Dass wir zum Beispiel im nächsten Jahr endlich ein junges Angebot von ARD und ZDF bekommen, kann man als Erfolg feiern. Eigentlich aber ist es grotesk, wie lange es gedauert hat, bis eine solche Innovation möglich wurde. Wir brauchen mehr davon. Und wir brauchen es schneller.

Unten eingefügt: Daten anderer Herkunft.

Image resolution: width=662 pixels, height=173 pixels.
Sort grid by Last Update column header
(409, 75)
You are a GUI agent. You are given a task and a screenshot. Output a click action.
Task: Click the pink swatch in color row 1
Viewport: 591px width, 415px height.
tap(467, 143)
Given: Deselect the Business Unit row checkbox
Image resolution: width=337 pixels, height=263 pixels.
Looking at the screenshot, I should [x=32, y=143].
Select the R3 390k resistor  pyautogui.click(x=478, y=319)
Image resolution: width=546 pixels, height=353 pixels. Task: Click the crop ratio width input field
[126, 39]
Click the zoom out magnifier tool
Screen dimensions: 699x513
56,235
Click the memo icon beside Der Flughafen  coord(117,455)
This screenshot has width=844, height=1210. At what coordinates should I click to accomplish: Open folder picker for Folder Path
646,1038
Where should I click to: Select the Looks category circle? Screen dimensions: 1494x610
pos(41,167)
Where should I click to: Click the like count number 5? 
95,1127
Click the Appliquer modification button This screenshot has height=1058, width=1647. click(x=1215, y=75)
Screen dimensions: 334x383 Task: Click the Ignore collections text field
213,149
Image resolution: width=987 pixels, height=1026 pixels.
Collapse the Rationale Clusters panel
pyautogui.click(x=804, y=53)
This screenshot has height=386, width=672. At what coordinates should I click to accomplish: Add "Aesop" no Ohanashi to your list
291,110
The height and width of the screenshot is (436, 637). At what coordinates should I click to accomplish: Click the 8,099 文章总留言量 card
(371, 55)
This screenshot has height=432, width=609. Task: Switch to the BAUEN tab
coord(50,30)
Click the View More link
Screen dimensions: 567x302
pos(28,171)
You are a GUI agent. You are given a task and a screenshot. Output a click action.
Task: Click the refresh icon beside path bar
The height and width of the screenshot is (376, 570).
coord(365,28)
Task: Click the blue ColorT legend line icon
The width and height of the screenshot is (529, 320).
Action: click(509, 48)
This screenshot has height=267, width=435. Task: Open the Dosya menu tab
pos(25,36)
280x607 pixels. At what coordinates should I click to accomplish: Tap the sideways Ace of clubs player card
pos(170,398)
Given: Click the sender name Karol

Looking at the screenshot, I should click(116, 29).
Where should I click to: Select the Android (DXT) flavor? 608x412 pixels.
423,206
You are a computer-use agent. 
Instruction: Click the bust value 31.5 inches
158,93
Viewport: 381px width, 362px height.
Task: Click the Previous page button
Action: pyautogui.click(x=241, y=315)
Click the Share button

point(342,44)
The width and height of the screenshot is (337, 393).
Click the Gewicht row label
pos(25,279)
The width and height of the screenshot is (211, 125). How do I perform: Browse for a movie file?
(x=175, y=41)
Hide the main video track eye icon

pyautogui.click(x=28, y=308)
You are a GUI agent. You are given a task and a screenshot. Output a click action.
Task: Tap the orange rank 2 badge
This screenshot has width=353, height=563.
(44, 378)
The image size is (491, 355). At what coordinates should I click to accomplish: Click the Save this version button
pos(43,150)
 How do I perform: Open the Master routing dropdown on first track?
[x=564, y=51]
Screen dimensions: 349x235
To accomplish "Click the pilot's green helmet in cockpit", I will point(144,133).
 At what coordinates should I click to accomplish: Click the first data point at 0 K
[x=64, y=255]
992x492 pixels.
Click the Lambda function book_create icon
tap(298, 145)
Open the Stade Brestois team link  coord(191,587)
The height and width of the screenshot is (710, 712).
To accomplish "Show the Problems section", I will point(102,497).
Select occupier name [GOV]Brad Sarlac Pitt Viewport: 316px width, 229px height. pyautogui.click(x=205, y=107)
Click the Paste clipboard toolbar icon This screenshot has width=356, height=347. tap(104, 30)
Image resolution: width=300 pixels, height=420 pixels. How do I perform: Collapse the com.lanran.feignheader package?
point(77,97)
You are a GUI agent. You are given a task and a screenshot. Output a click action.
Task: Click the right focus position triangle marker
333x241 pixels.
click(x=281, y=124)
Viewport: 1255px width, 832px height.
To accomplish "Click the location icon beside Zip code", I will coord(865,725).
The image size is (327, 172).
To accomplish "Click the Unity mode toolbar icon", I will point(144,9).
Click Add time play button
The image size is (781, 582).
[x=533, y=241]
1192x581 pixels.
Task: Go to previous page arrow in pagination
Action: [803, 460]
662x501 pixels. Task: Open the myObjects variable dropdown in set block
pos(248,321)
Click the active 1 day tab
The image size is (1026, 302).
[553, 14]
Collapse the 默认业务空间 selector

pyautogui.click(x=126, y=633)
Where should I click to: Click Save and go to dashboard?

Entscheidend ist nämlich nicht nur, dass wir den öffentlich-rechtlichen Rundfunk mit einer verfassungsrechtlich gestützten Entwicklungsgarantie ausstatten. Entscheidend ist, dass die Bürgerinnen und Bürger dem öffentlich-rechtlichen Rundfunk auch in Zukunft vertrauen und ihn als Informationsquelle und Kommunikationsplattform nutzen.
Insofern, liebe Frau Wille, kommt eine Menge Arbeit auf Sie zu. Mutmaßlich eine dauerhafte Aufgabe, da sich der öffentlich-rechtliche Rundfunk stets aufs Neue wird bewähren müssen.


Ich bin mir sicher: Wir brauchen sein Programm heute vielleicht mehr denn je.
Wir müssten ihn neu erfinden.


Da wir ihn schon haben, müssen wir ihn gemeinsam und im Wortsinne neu begründen.
Schönen Dank.

 

Es gilt das gesprochene Wort.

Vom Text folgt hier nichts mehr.